In the raging sea of post-election hot takes that blame Hillary Clinton for losing the election to an aggressive bigot and serial sexual abuser, I guess this was inevitable. Thomas Groome at the New York Times: To Win Again, Democrats Must Stop Being the Abortion Party.

Of course. OF COURSE.

Like most hot takes, this piece doesn't let the inconvenient fact that Clinton won the popular vote by three million votes get in the way of its supercool argument, nor does it acknowledge that Catholics are not a monolithic voting bloc. There are many Catholics who, even if they personally would not get an abortion, are resolutely pro-choice. This may come as a shock to Mr. Groome, but I even know Catholics who have had abortions, and aren't eternally ashamed about it.

There's also the small conundrum that President Obama won―twice―as a pro-choice candidate.
Last year's election was a watershed in this evolution. Hillary Clinton lost the overall Catholic vote by seven points—after President Obama had won it in the previous two elections. She lost the white Catholic vote by 23 points.
I know this is a radical suggestion, but maybe the problem isn't that Hillary Clinton is pro-choice, but maybe the problem is that Hillary Clinton is a woman.

Misogyny is still the word that shall not be spoken in post-mortems of the 2016 election. And I don't find convincing an argument that any voting demographic would swing wildly between Obama and Clinton as a result of an issue on which they held virtually identical views. Both of whom, not incidentally, had Catholic running mates who could competently articulate how they reconciled being politically pro-choice despite their church's anti-choice views.
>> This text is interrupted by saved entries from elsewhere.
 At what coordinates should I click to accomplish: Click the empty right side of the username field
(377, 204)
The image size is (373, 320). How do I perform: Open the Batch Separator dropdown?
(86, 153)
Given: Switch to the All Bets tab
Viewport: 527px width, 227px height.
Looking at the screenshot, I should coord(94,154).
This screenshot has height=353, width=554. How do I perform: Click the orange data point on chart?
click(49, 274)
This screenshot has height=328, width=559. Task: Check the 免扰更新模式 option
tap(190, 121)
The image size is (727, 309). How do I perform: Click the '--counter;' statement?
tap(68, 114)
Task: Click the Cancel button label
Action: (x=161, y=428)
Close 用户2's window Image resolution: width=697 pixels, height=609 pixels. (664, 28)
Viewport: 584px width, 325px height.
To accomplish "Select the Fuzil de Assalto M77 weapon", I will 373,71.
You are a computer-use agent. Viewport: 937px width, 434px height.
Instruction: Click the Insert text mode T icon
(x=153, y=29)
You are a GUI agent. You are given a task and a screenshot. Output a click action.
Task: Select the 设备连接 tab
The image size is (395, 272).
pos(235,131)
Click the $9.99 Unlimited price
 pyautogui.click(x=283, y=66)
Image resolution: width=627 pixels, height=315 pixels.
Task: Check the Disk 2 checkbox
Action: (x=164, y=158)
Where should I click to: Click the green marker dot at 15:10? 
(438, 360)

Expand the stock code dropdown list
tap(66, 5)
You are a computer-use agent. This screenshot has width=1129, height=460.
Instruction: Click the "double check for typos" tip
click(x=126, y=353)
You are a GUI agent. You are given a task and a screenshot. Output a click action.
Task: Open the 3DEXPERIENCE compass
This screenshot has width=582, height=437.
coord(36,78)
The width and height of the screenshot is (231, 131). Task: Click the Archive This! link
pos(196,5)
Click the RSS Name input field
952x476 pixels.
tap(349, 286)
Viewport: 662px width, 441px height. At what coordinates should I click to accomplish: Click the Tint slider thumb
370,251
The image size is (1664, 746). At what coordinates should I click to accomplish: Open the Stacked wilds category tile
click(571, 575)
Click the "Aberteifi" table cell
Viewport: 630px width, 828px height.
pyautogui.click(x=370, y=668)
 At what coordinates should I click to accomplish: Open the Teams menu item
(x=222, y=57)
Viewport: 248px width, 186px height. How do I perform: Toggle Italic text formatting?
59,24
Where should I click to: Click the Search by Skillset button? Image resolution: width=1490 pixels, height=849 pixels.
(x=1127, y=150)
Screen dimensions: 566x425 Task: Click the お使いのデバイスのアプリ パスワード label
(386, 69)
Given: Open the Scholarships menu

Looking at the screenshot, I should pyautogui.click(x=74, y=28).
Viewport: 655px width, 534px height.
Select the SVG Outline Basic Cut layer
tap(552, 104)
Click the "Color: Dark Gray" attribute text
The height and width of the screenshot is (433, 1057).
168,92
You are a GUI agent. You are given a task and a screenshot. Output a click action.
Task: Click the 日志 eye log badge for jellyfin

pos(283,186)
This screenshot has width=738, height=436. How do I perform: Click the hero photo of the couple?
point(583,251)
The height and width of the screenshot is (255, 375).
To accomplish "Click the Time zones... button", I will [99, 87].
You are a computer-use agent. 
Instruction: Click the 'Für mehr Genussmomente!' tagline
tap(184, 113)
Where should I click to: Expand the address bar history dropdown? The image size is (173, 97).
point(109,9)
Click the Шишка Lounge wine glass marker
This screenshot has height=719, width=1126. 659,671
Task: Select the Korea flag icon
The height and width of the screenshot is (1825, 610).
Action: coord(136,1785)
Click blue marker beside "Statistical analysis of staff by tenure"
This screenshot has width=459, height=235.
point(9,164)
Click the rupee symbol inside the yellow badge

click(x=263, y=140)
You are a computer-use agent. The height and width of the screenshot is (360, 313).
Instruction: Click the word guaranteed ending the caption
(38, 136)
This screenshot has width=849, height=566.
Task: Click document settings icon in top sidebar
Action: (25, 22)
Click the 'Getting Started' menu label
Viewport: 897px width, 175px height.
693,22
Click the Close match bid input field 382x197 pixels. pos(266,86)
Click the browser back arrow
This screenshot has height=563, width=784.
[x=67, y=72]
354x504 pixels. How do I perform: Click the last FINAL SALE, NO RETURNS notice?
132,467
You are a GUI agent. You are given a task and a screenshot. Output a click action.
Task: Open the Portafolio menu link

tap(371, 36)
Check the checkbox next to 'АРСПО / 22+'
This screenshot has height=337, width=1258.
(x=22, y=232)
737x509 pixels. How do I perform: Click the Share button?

I do, however, believe strongly that a voting demographic defined by an institution that holds at the center of its principles a belief that women must be disallowed from holding positions of power might be disproportionately likely to reject the idea of a female leader on the basis that she is a woman.

To ignore the effects of the implicit and overt messaging around female exclusion, to pretend that it doesn't matter, is willful ignorance about how culture and socialization work.

The argument about reproductive choice is just the latest attempt to Occam's Big Paisley Tie the most obvious reason why people who voted for Obama wouldn't vote for Clinton. And the refusal to even consider that possibility all but guarantees it will happen again.

I certainly hope the Democratic Party will not take policy advice from anyone whose argument doesn't even give cursory consideration to the sexism that continues to stare us all in the face, while we shamefully avert our gaze.